#### [BRIEF]
Reproduce the passage on the EU's simplified sustainability reporting rules word for word.

#### [SELECTED EXCERPT]
* * * * * * *

The revamped rules will apply to fewer companies and reduce some obligations for firms thus strengthening EU competitiveness.
Easier sustainability reporting
Only EU companies employing on average over 1,000 employees and with a net annual turnover of over €450 million will have to carry out social and environmental reporting. The rules will also apply to non-EU companies with net turnover in the EU of over €450 million and to their subsidiaries and branches generating turnover higher than €200 million in the EU.
The reporting requirements will be significantly simplified, and sector-specific reporting will become voluntary. Co-legislators ensured that companies required to prepare sustainability reporting will not shift that responsibility to their smaller business partners. Firms with fewer than 1,000 employees will not have to provide information to their bigger business partners beyond what is included in the voluntary reporting standards. To facilitate compliance, the Commission will establish a digital portal with access to templates and guidelines on EU and national reporting requirements.

* * * * * * *

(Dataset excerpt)
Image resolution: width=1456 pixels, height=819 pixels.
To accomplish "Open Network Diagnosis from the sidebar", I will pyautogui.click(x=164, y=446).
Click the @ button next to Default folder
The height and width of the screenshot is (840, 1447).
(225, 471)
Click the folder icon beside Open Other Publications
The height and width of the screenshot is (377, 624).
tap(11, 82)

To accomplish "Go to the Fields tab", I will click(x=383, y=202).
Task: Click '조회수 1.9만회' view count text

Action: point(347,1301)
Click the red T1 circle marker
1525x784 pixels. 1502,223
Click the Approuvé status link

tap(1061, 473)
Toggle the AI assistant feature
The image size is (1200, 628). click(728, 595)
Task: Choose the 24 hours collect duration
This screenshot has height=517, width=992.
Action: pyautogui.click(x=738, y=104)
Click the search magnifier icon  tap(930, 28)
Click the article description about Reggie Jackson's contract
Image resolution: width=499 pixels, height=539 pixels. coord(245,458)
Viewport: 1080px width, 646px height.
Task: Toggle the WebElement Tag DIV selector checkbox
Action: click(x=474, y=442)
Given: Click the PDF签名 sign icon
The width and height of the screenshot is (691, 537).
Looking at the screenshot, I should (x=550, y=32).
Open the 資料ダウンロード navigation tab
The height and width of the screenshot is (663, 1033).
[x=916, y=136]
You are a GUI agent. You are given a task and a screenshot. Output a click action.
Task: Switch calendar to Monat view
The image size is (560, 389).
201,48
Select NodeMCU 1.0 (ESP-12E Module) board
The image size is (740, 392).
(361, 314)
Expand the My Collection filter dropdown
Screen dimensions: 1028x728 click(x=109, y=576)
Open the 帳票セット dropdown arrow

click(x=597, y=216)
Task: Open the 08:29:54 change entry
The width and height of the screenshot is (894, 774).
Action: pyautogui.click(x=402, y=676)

* * * * * * *

#### [SOLUTION TO THIS PROBLEM]
The revamped rules will apply to fewer companies and reduce some obligations for firms thus strengthening EU competitiveness.
Easier sustainability reporting
Only EU companies employing on average over 1,000 employees and with a net annual turnover of over €450 million will have to carry out social and environmental reporting. The rules will also apply to non-EU companies with net turnover in the EU of over €450 million and to their subsidiaries and branches generating turnover higher than €200 million in the EU.
The reporting requirements will be significantly simplified, and sector-specific reporting will become voluntary. Co-legislators ensured that companies required to prepare sustainability reporting will not shift that responsibility to their smaller business partners. Firms with fewer than 1,000 employees will not have to provide information to their bigger business partners beyond what is included in the voluntary reporting standards. To facilitate compliance, the Commission will establish a digital portal with access to templates and guidelines on EU and national reporting requirements.